Three of the subs, Niall Burke, Thomas Monaghan and Eanna Burke, all picked off points, taking to 10 the number of scorers in a performance which ticked enough of the required boxes to count as a very satisfactory lift-off for their championship adventure.
Conor Whelan - who scored 0-5 for a second successive game - Joe Canning, Conor Cooney and Jason Flynn all prospered in attack, while David Burke not only supported the defence as required, but also got forward to shoot three points.
Aidan Harte was excellent at wing-back when the game was at its most competitive in the first-half and continued to impress in a much more relaxed second period.
"Delighted to be up and running. I thought we were a small bit rusty early on. We were six points up before half-time and then Dublin got a goal so it was important that we kicked on again (in the second-half)." said Donoghue.
"Things opened up for us when they were reduced to 14 men. It was easy enough to pick off scores after that."
Tipperary's defeat a week earlier had left Galway's antennae on high alert, but then there was a massive difference between Dublin and Cork, who had performed so well a week earlier.
Dublin simply came nowhere close to reaching those levels and they are now facing a huge test of their resilience, prior to re-booting for the qualifiers.
Cunningham said his side would learn from yesterday's experience, but whether the process will be quick enough to save their season has to be a major doubt.
"It was a big step up against a team like Galway, who are going so well now, but our lads will learn. They'll go away and recover. We have four or five weeks to turn things around. We have to get over today and see where the draw takes us," said Cunningham.
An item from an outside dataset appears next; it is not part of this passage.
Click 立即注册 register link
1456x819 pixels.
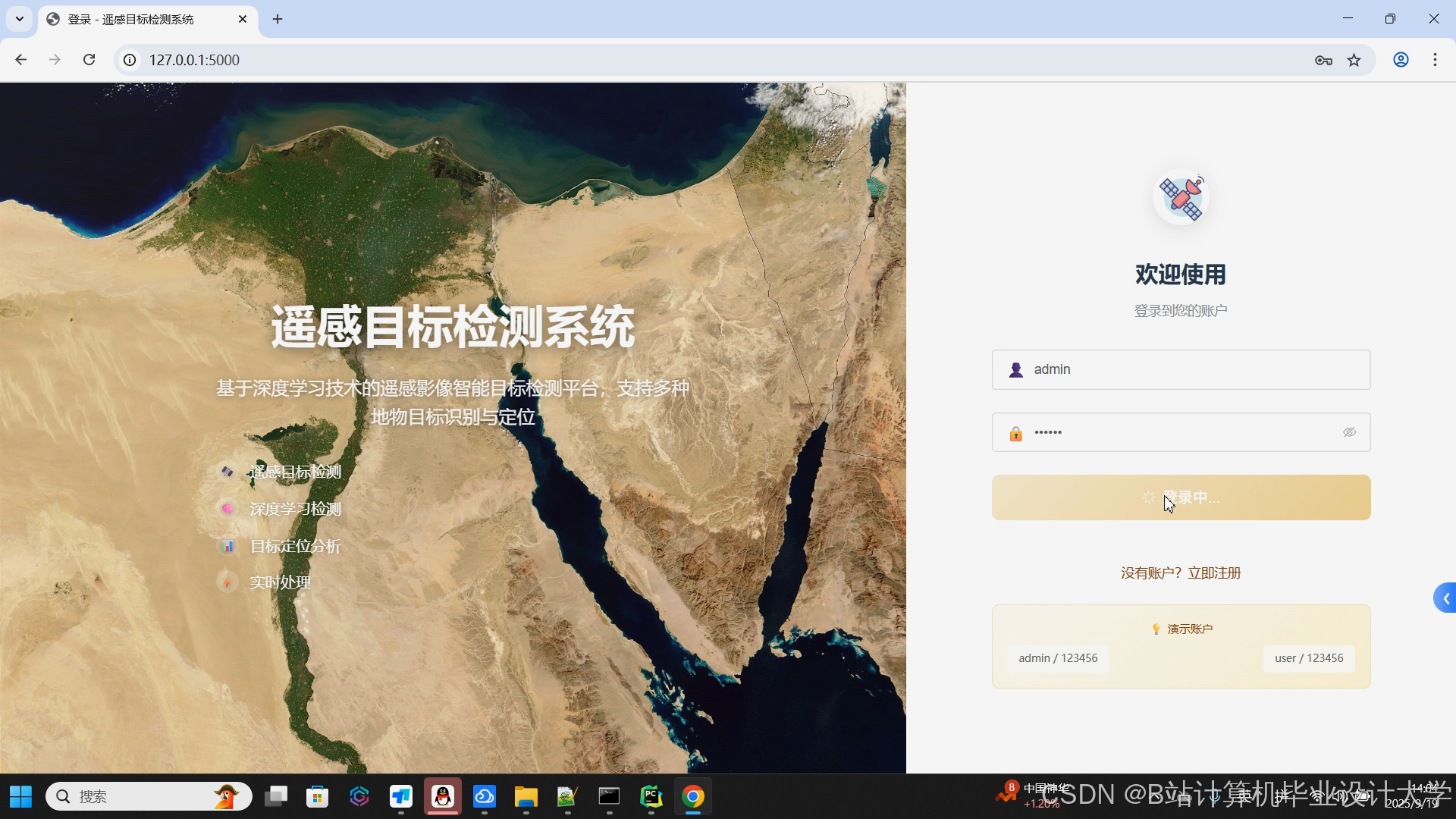(x=1214, y=573)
Meanwhile, Galway are looking ahead to a clash with Offaly, whose performance against Westmeath on Saturday didn't suggest they are ready for the test that awaits them.
"We'll do due diligence on them. They have had some great results over the past couple of weeks. They will be different opposition to when we played them previously (in the league last February)," said Donoghue.
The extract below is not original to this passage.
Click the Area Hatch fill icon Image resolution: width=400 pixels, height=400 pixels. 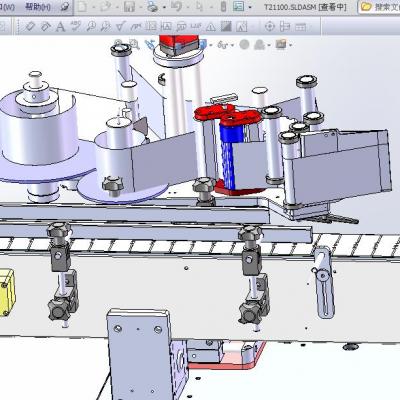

Conor Cooney, who scored 1-3 before making way for Niall Burke in the final quarter yesterday, also felt that Galway were a bit rusty early on, leaving them with plenty to work on before the semi-final.
Still, the first task has been completed in a much easier manner than anyone would have anticipated.
"It's good to be up and running in the championship , but we're staying with the reality - it's one game at a time," said Cooney.
The likelihood is that Galway will arrive in Croke Park for the Leinster final without a real test since playing Waterford in their league quarter-final, for while Offaly usually rise to the western challenge, the counties are orbiting in very different circuits these days.
Scorers - Galway: J Canning 0-9 (5f), C Cooney 1-3, J Flynn 1-2, C Whelan 0-5, David Burke 0-3, N Burke 0-2, C Mannion, J Cooney, T Monaghan, E Burke 0-1 each.
Dublin: D Treacy 0-5 (4f), B Quinn 1-0, D Burke (2f) 0-3, E Dillon, C Crummey, J Hetherton (1f) 0-2 each, S Barrett, R McBride, F Whitely 0-1 each.
Galway - C Callanan 7; A Tuohy 7, Daithi Burke 7, P Killeen 6; P Mannion 7, G McInerney 7, A Harte 9; J Coen 7, David Burke 8; C Mannion 7, J Canning 8, J Cooney 7; C Whelan 8, C Cooney 8, J Flynn 8. Subs: J Hanbury 7 for Killeen (25), N Burke 7 for C Cooney (57), T Monaghan for C Mannion (63), S Loftus for Coen (63), E Burke for D Burke (68).
Dublin - C Dooley 7; C O'Callaghan 5, E O'Donnell 6, O Gough 6; C Crummey 7, L Rushe 6, S Barrett 6; N McMorrow 5, S Moran 6; E Conroy 5, B Quinn 7, D Treacy 5; R O'Dwyer 5, D Burke 6, E Dillon 7.
Subs: R McBride 7 for Conroy (ht), F Whitely 6 for Treacy (51), J Malone 6 for McMorrow (60), D O'Callaghan for Burke (66), J Hetherton for O'Dwyer (66).